To do:
a) Which streets and avenues does the bike lane passage name? List each one.
b) Answer these questions from the bike lane passage, one per line:
(i) What did the St. Paul interests want their street converted to?
(ii) What feeds Maryland Avenue?
(iii) Which kind of traffic does Potomac Street have none of, unlike Maryland Avenue?
c) Can you print the part of the bike lane passage starting with "While the Guilford" and going on through "but not all."?

## START Excerpted passage

The major difference between "bike boulevards" and "complete streets" is that the latter attempts to accommodate all of the various different vehicular demands, not just for residents and bikes, but also for thru traffic and transit and perhaps trucks and commercial users as well. Thus, "complete streets" may be better able to better serve heavy traffic flows and buses and support diverse urban land use mixes than "bike boulevards". However, there is no point in overemphasizing conflicts. Plans can very often be optimized to work well for both residents and bicyclists. Each specific situation should be examined on its own.

While the Guilford Avenue "bike boulevard" was instituted with the usual city fanfare about a decade ago, the most recent bike planning efforts have instead focused on the "complete street" concepts. Roland Avenue and Maryland Avenue/Cathedral Street have both had to be planned to accommodate relatively heavy traffic and some transit buses in addition to bikes. Much of the bus traffic has been removed from Maryland Avenue, but not all.

While Maryland and Cathedral are part of a tight inner city grid and traffic can therefore readily divert between various parallel streets, this flexibility is limited by the fact that Maryland Avenue is fed by a Jones Falls Expressway ramp. Moreover, the closest parallel southbound street, St. Paul, has had its own concurrent lobbying group trying to reduce and "calm" traffic. The St. Paul interests wanted it converted from one-way to two-way flow. So the Maryland Avenue bike plan would tend to push traffic over to St.Paul Street, while the St. Paul two-way scheme would have tended to push traffic the other way.

Maryland Avenue and the bikers won that skirmish and had their plan implemented while the St. Paul folks didn't. But the city probably hasn't heard the last from the St. Paul folks, since they've been complaining about heavy traffic for many decades.

That controversy has actually simmered relatively quietly compared with the most recent bike project on Potomac Street in Canton, which ended up as a court battle between cyclists and community, then an injunction to prevent the City from dismantling it, and then a tentative compromise agreement.

POTOMAC STREET bikeway (as of yesterday) still dominated by "flexi-posts"
to define the bike lanes and push the parking out into the center of the street.
Doesn't Guilford Avenue (top photo) look much nicer?


The initial plan implemented on Potomac Street resembled the Maryland Avenue plan, with exclusive bike lanes delineated by "flexi-posts" next to a parking lane that was pushed out into the street. It's ironic that such a similar design was chosen when Potomac Street, unlike Maryland Avenue, has no bus traffic and very little auto traffic. Maryland Avenue needed to follow a process for "complete streets" whereas Potomac Street did not.

## END Excerpted passage
## START Entries shown

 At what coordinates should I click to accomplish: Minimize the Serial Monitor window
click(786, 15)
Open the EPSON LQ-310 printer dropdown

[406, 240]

## END Entries shown
## START Entries shown

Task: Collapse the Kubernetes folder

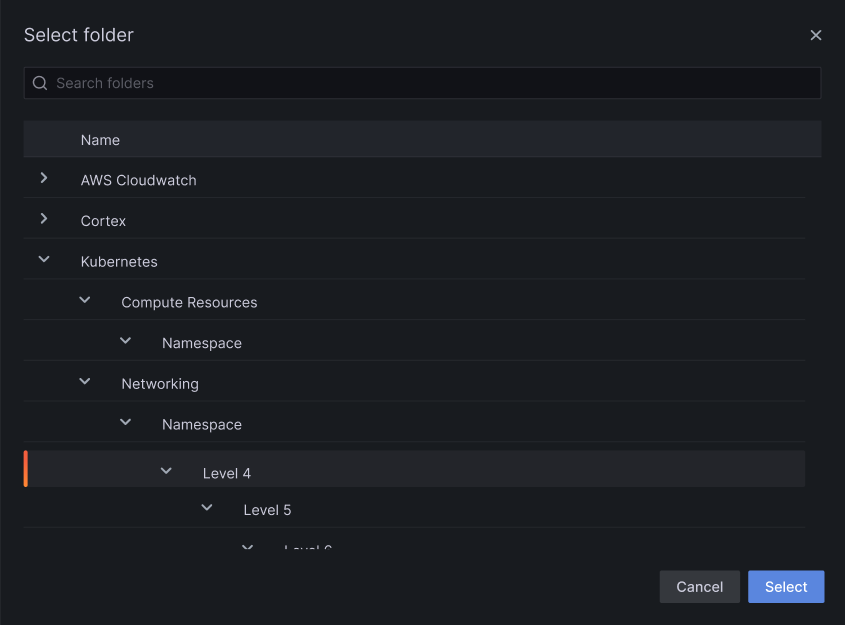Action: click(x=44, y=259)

## END Entries shown

Answers below:
a)
Guilford Avenue
Roland Avenue
Maryland Avenue
Cathedral Street
St. Paul Street
Potomac Street

b)
(i) Two-way flow instead of one-way flow
(ii) A Jones Falls Expressway ramp
(iii) Bus traffic

c)
While the Guilford Avenue "bike boulevard" was instituted with the usual city fanfare about a decade ago, the most recent bike planning efforts have instead focused on the "complete street" concepts. Roland Avenue and Maryland Avenue/Cathedral Street have both had to be planned to accommodate relatively heavy traffic and some transit buses in addition to bikes. Much of the bus traffic has been removed from Maryland Avenue, but not all.